Restate the data below word for word, keeping each line intact.

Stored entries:
○ ○ ○ ○ ○ ○ ○

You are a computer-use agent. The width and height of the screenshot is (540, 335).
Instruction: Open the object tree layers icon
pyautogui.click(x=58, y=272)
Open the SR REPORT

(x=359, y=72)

○ ○ ○ ○ ○ ○ ○

Response area:
You are a computer-use agent. The width and height of the screenshot is (540, 335).
Instruction: Open the object tree layers icon
pyautogui.click(x=58, y=272)
Open the SR REPORT

(x=359, y=72)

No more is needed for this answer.